Notably a 10% Pre-TP has been suggested by other sources and utilised in other examples demonstrating the likely baseline rate of false null hypotheses in trials of new therapies (Colquhoun 2014, Spiegelhalter 2019).
The suggested baseline Pre-TP should then be adjusted based on available data. For example, a large body of observational data supporting the hypothesis might provide a good reason to elevate the Pre-TP. However, given how routine it is for observational data findings not to pan out in randomised controlled trials (RCTs), it may be prudent again to be cautiously conservative and only lift the estimated Pre-TP by small amounts.

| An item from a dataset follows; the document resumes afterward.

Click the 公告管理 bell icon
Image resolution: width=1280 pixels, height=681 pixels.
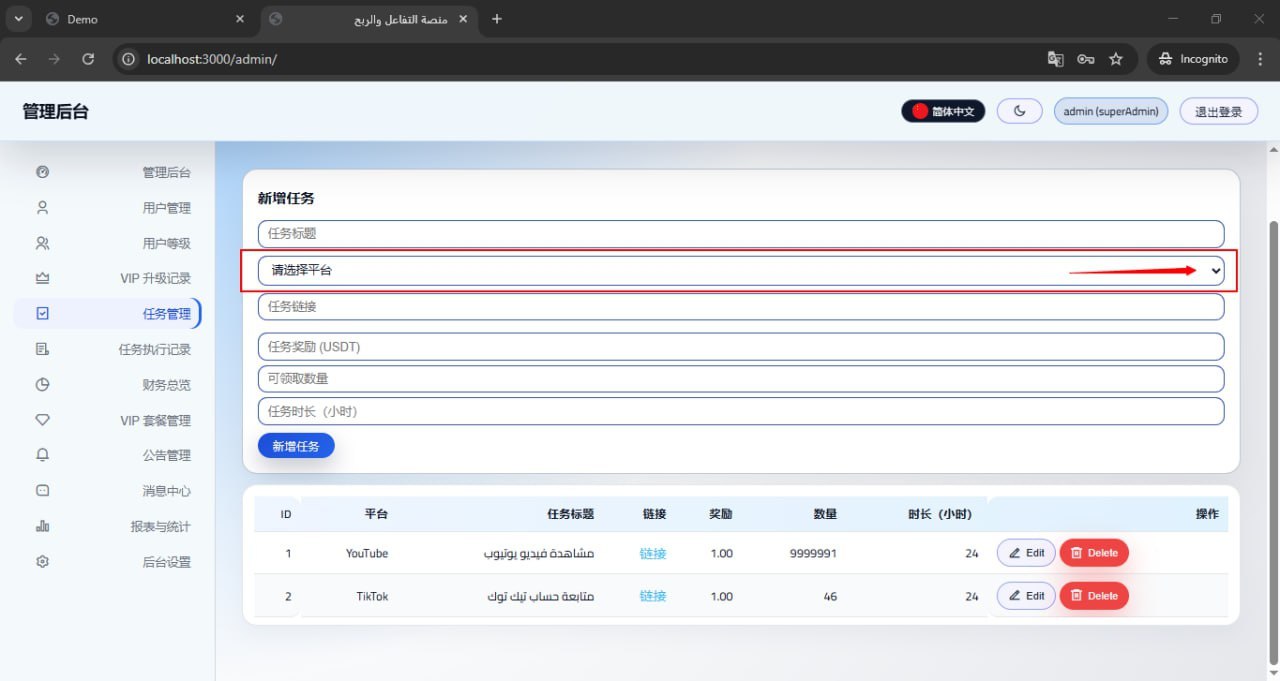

The only data that should make substantial changes to our probability that our hypothesis is true, are high quality data such as blinded randomised controlled trials. If subsequent studies replicate the same findings, we can use the p values to calculate Post-TP and progressively increase our level of certainty in the findings. The Post-TP probability post the first trial, becomes the Pre-TP before the second trial, and so on.